Neither the military regime nor Solidarity can find a way out

As Poles quietly marked the beginning of the eighth month of military rule last week, there were signs in Warsaw that some easing of martial law might be on the way. Rumors spread that the government of General Wojciech Jaruzelski planned, among other steps, to release all but 600 of the 2,300 prisoners still held, according to official count, in detention camps. At week's end the Communist Party hierarchy was reshuffled in the first major shake-up since martial law was declared on Dec. 13. The main victim was hard-line Politburo Member Stefan Olszowski, who lost his key position as the Central Committee secretary in charge of propaganda and ideology. But, as TIME Correspondent Gregory H. Wierzynski observed after a three-week visit to Poland, the military government remains very much in charge. Wierzynski's impressions:

Every evening, rain or shine, a crowd forms around a huge cross of flowers lying in the center of Warsaw's Victory Square. This floral tribute to Polish Primate Stefan Cardinal Wyszynski, who died last year, has become the most potent political symbol in Poland today. Three times the government has swept it away, and three times it has been rebuilt by the crowds who come to pray and intone hymns. The cross is tended by a group of women who patiently replace wilted flowers every day under the watchful eyes of militiamen. Late each night the police move in, picking up candles, garlands and any symbols of opposition to the regime.

On the surface, the "war," as Poles refer to military rule, is hardly noticeable. The tanks are gone from the streets, the soldiers are back in their barracks, and television newscasters have hung up their ill-fitting military uniforms. Indeed, the most vivid reminder that Poles live in a state where the authorities can—and occasionally do—frisk, detain and arrest on sight is what cannot be seen any more: the once ubiquitous Solidarity pins on coat lapels and the political slogans that seemed to be scrawled on every available wall. But if the shock and fear of the first dark days of martial law have now passed, the country seems sunk in joyless apathy. Though darkness comes late to Poland's northern summer days, the streets of major cities are empty by early evening. Cracow's ancient market square, normally crowded with youths, folk singers and tourists, seems as lifeless as a clock bereft of hands.
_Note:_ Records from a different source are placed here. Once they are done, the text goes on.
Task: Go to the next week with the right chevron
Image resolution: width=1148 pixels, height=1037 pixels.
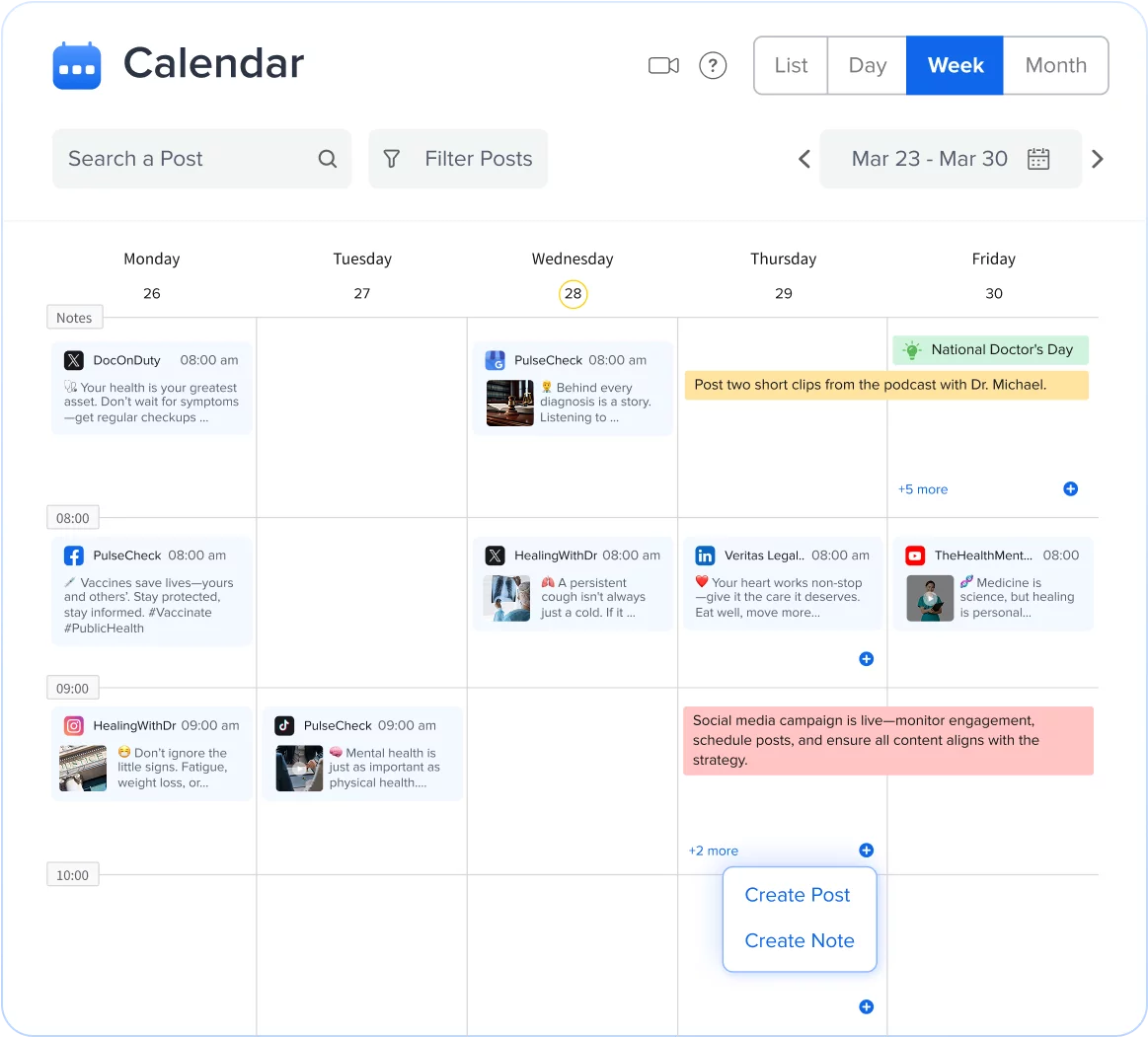Action: 1098,158
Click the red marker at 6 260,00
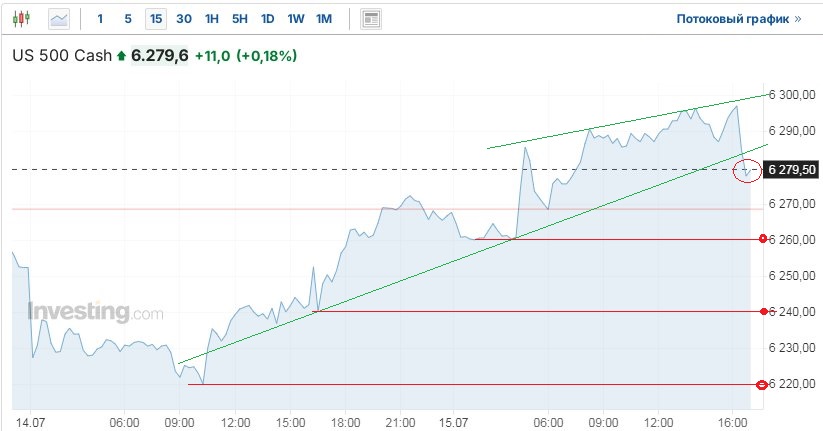This screenshot has height=431, width=823. [x=763, y=239]
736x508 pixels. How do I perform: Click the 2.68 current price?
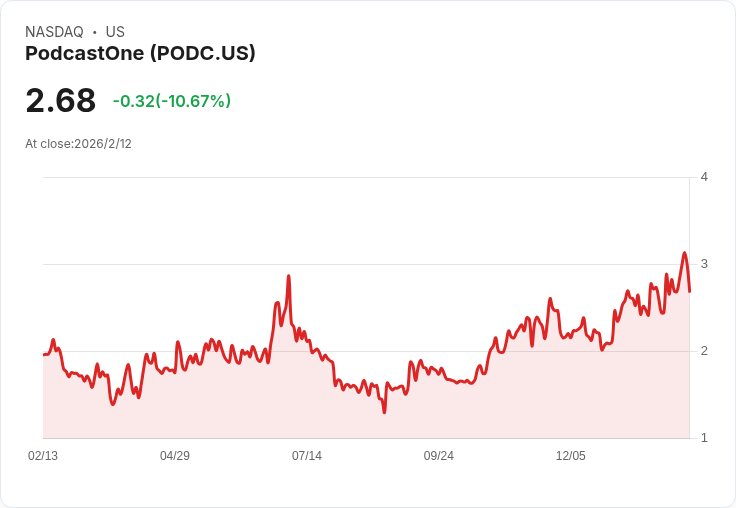[x=61, y=100]
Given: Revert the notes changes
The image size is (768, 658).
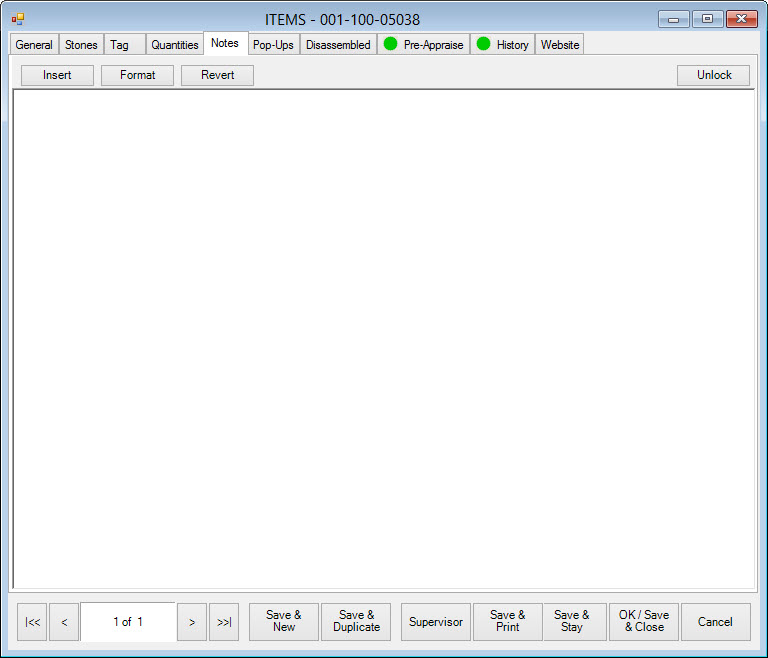Looking at the screenshot, I should [217, 75].
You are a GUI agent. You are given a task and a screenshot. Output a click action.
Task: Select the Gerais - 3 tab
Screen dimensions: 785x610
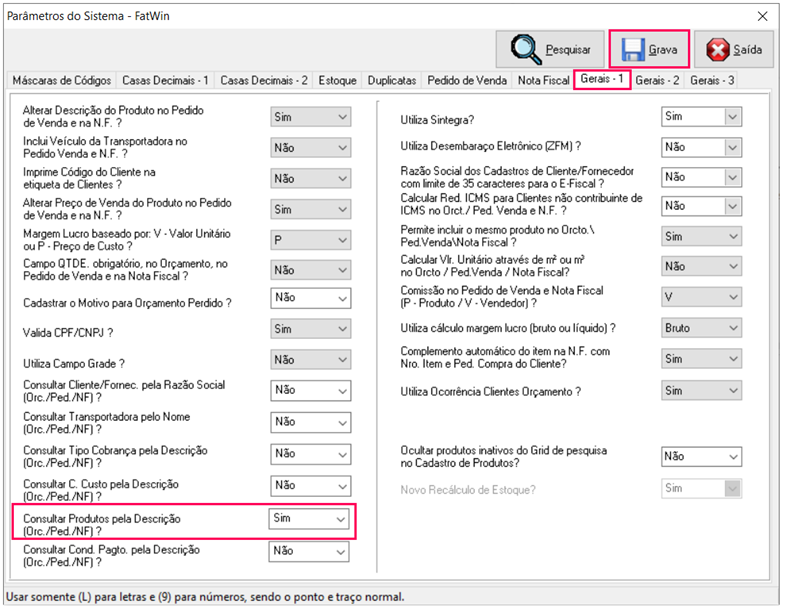(711, 80)
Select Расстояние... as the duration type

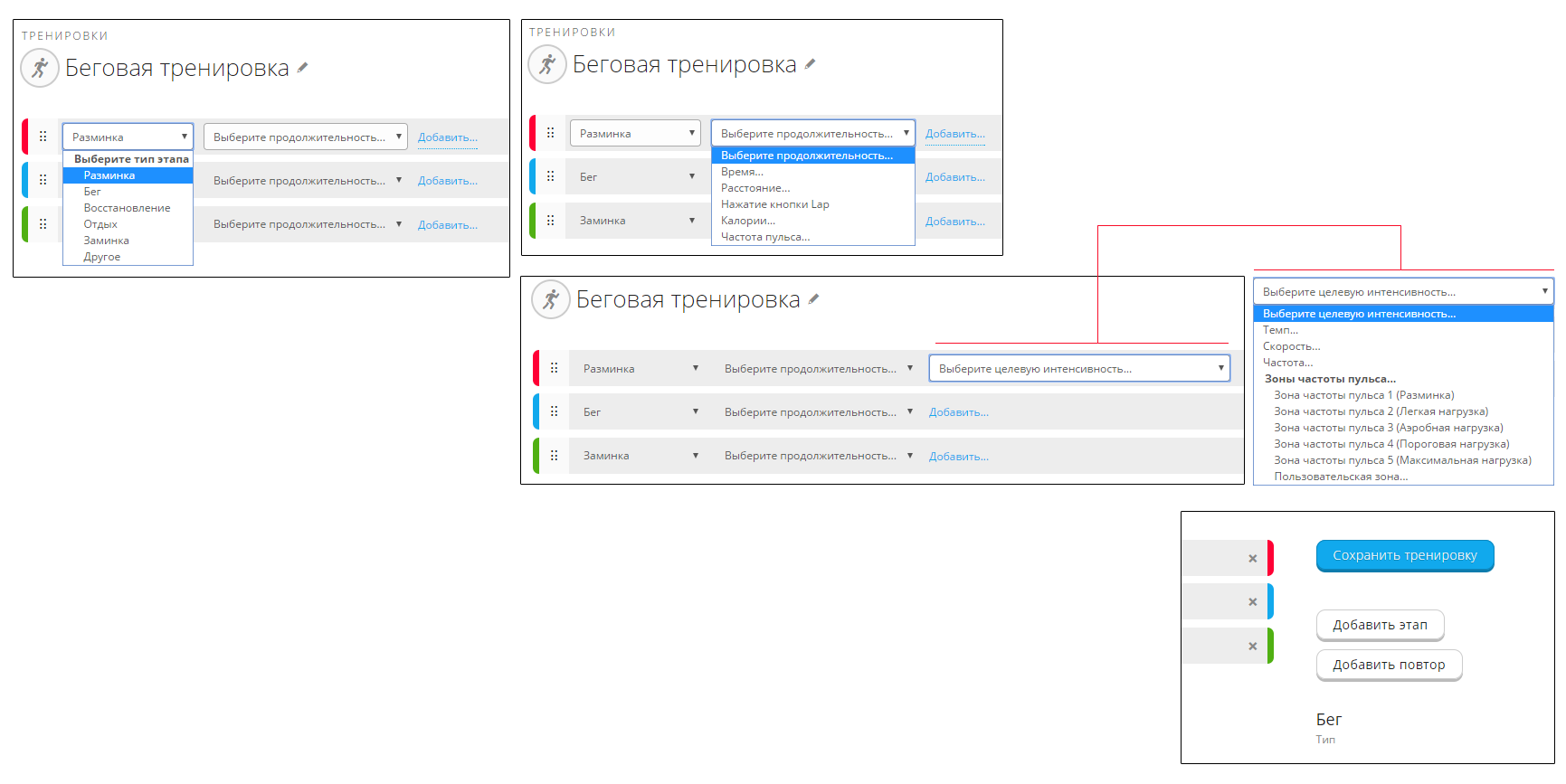point(755,188)
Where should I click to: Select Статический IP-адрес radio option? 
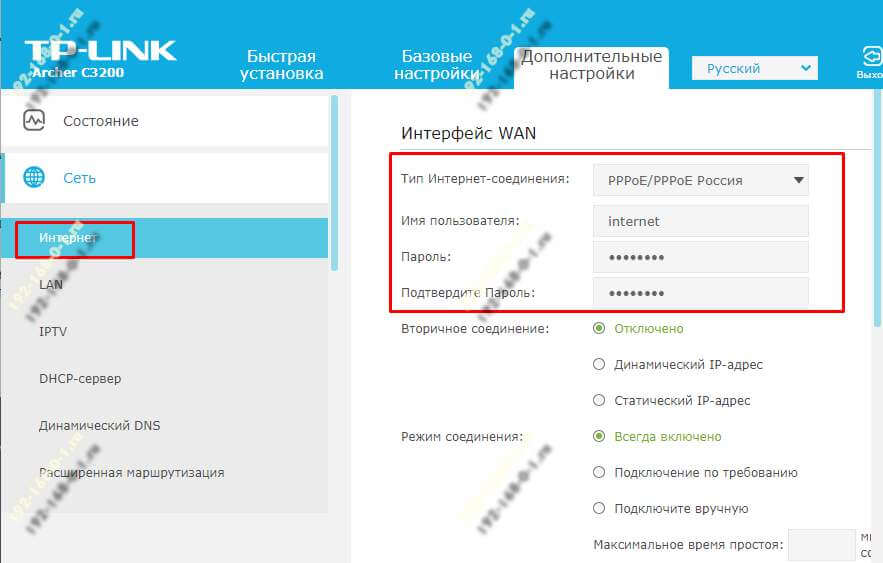pos(599,400)
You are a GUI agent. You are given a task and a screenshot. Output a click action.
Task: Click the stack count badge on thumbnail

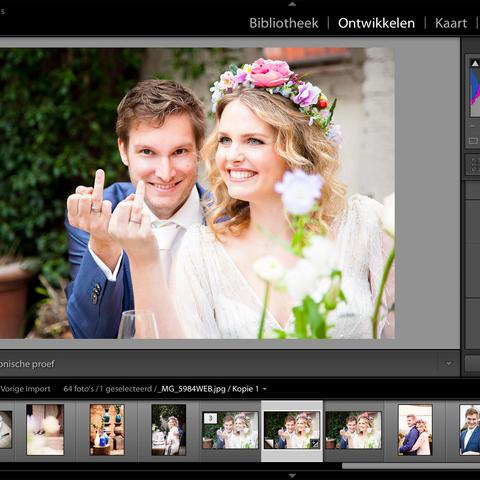pos(211,418)
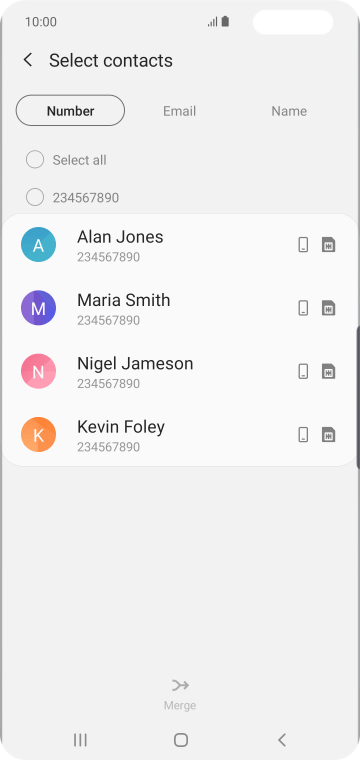Viewport: 360px width, 760px height.
Task: Tap Alan Jones's SIM card icon
Action: click(x=329, y=245)
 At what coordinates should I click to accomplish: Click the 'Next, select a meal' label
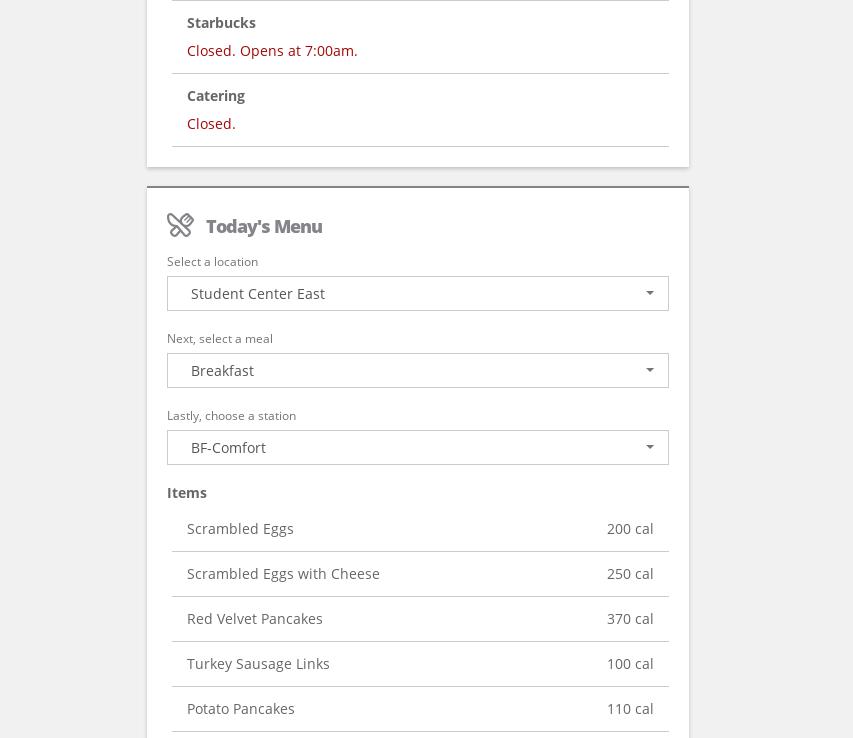pyautogui.click(x=220, y=339)
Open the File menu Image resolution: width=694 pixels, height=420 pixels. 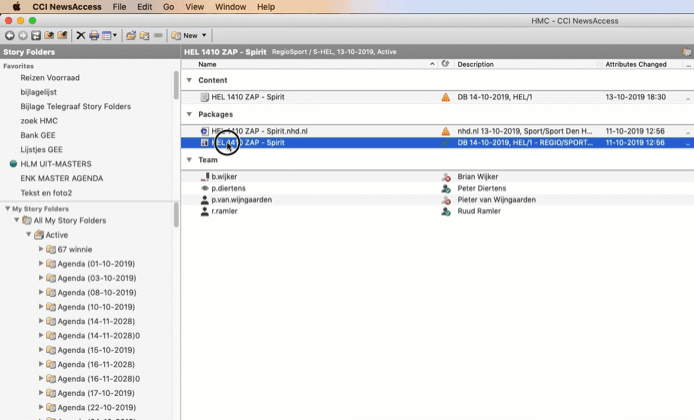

By far the most alienated segment of Polish society is the young. Whether headed for factories or universities, they see no prospect for great personal freedom or even for better economic conditions. Says a University of Warsaw professor: "The state of war has created a generation of opposition." Despite government efforts to tighten ideological controls and reinstitute mandatory classes in Marxism-Leninism, Polish youths are adopting styles of rebellion from their Western peers.